Our Perdita is found.

HERMIONE You gods, look down,
And from your sacred vials pour your graces
Upon my daughter’s head! Tell me, mine own, 155
Where hast thou been preserved? Where lived? How
found
Thy father’s court? For thou shalt hear that I,
Knowing by Paulina that the oracle
Gave hope thou wast in being, have preserved 160
Myself to see the issue.

Then Paulina tells Perdita to kneel before her mother and receive her “blessing.”

Finally, Hermione speaks – she asks the gods to bless her daughter and begins to question Perdita about where’s she’s been for the past sixteen years.

PAULINA There’s time enough for that,
Lest they desire upon this push to trouble
Your joys with like relation. Go together,
You precious winners all. Your exultation 165
Partake to everyone. I, an old turtle,
Will wing me to some withered bough and there
My mate, that’s never to be found again,
Lament till I am lost.

Paulina says hold on folks, there’s plenty of time for Perdita to tell that story later. (Thank goodness, because we’ve already heard that tale, twice.) For now, family and friends should celebrate the miraculous reunion.

LEONTES O peace, Paulina. 170
Thou shouldst a husband take by my consent,
As I by thine a wife. This is a match,
And made between ’s by vows. Thou hast found
mine—
But how is to be questioned, for I saw her, 175
As I thought, dead, and have in vain said many
A prayer upon her grave. I’ll not seek far—
For him, I partly know his mind—to find thee
An honorable husband.—Come, Camillo,
And take her by the hand, whose worth and honesty 180
Is richly noted and here justified
By us, a pair of kings. Let’s from this place.
To Hermione. What, look upon my brother! Both
your pardons
That e’er I put between your holy looks 185
My ill suspicion. This your son-in-law
And son unto the King, whom heavens directing,
Is troth-plight to your daughter.—Good Paulina,
Lead us from hence, where we may leisurely
Each one demand and answer to his part 190
Performed in this wide gap of time since first
We were dissevered. Hastily lead away.

They exit.

Leontes promises Paulina that he’ll find her a man to marry before he realizes that, hey, it seems pretty impossible for Hermione to have come back to life – after all, he saw her dead body and spent hours praying at her grave.
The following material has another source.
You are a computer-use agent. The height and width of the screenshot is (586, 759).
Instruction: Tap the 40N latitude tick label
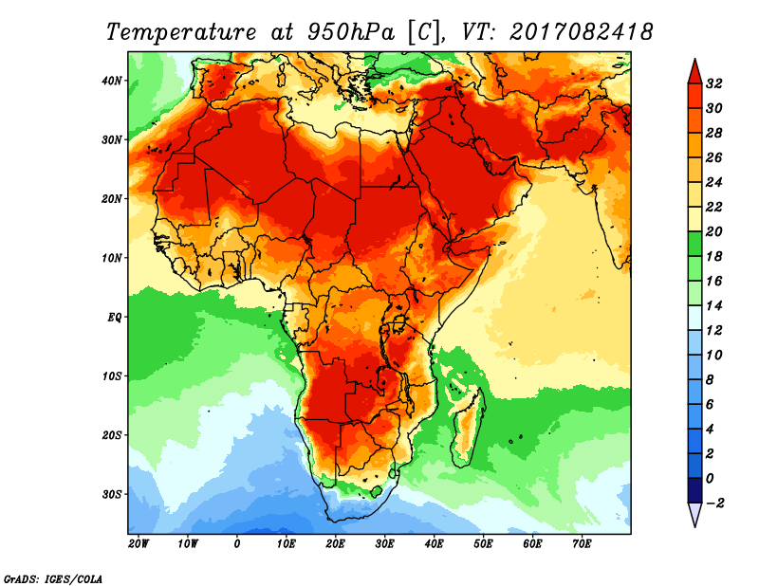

First things first, though. Leontes declares that Camillo and Paulina should get hitched. After that, there’ll be plenty of time to hash out all of these impossible questions.

Paulina leads the party away and they all live happily ever after (except for Mamillius, who died when his father tried his mother for adultery, and Antigonus, who was eaten by a bear).